## Given instruction 1
In the piece on futures thinking below, which factors does the environmental scanning wheel explore? List each one.
━━ Excerpt to read ━━
Futures thinking methods help our students understand the forces shaping this world.


Annika Konttinen

lehtori, matkailuliiketoiminta
Senior Lecturer, tourism business
Haaga-Helia ammattikorkeakoulu

Anu Seppänen

lehtori, markkinointi ja viestintä
Haaga-Helia ammattikorkeakoulu

Published : 24.04.2024

Futures thinking is an approach that enables individuals and organisations to envision and prepare for multiple potential futures. It is not about predicting or forecasting futures, but about understanding possibilities and ways to move forward.

We introduce our students to several methods for futures thinking as skills to master, and to show that the future can have many positive outcomes in store for them and their future careers.

Spotting and analysing trends

We usually start our courses with trend hunting, which gives students a chance to do a proper literature search and look for sources on fascinating trends in an industry they are interested in. In the process of trend spotting, they become familiar with reports from international organisations and consulting firms.

For instance, if they choose to explore the future of food and restaurants, they might delve into topics such as vertical farming, hydroponics, seaweed cultivation, and lab-grown meat as well as technology to enhance the food related experiences. As part of their trend analysis, they also identify two megatrends that will shape the future of food, such as climate change and population growth.

By filling out a trend canvas (for example a template offered by Haaga-Helia’s Service Experience Laboratory Lab8), students can gain a better understanding of the trends they are analysing. Organising information on a canvas helps them identify trend patterns and make informed decisions based on their insights. After this, they will construct scenarios based on these trends and assess their impact through environmental scanning.

Scanning environments and planning scenarios

Alongside trend analysis, we motivate the students to engage in environmental scanning – that is spotting early signs or weak signals of potential future events. It is like setting up a radar to catch signals of change from diverse sources such as news, academic papers, market trends, and technological advancements. This approach helps in anticipating shifts in the environment that could impact future decisions.

Students can use the environmental scanning wheel devised by Finnish futurist Elina Hiltunen (2021) to explore how various factors like values, politics, health, climate change, and the economy shape potential futures.
━━━
## Given instruction 2
Duplicate the records from the line holding "Task: Choose bubble C 'Gas natural'" through the end of the records, inclusive, and leave the pictures out.
━━ Stored records ━━
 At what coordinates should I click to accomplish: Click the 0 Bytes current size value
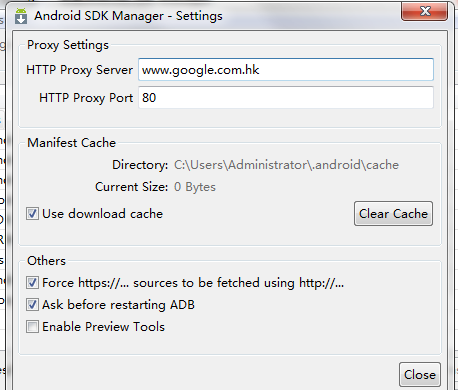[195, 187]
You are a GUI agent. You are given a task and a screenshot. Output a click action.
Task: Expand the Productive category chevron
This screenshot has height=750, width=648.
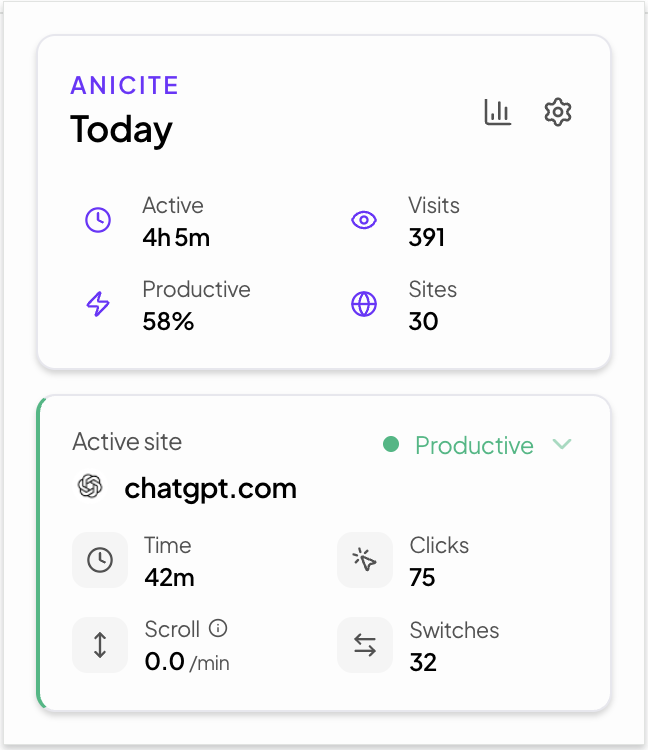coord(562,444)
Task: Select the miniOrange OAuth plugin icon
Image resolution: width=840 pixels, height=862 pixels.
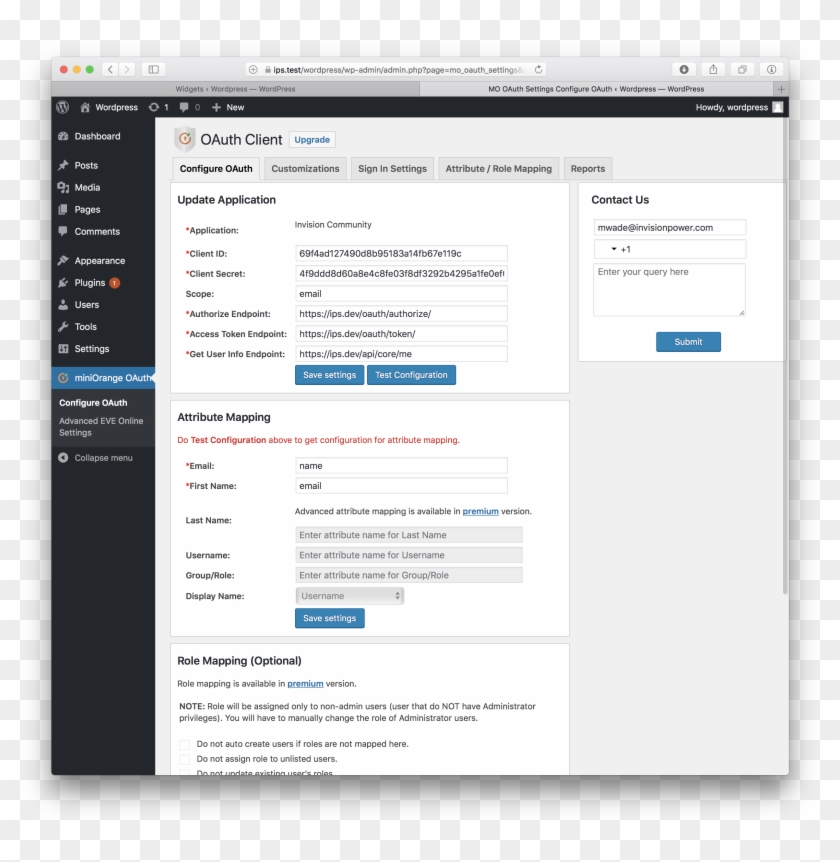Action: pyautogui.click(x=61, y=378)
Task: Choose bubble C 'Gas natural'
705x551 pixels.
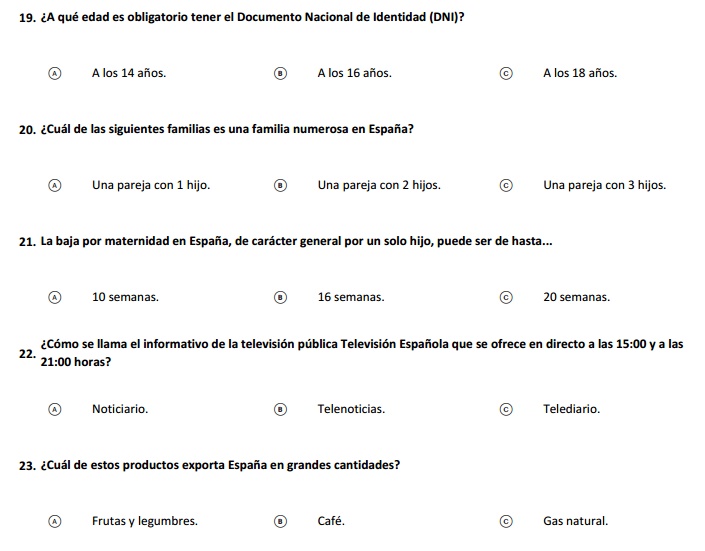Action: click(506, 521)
━━━
## Answer 1
- values
- politics
- health
- climate change
- the economy

## Answer 2
Task: Choose bubble C 'Gas natural'
705x551 pixels.
Action: click(506, 521)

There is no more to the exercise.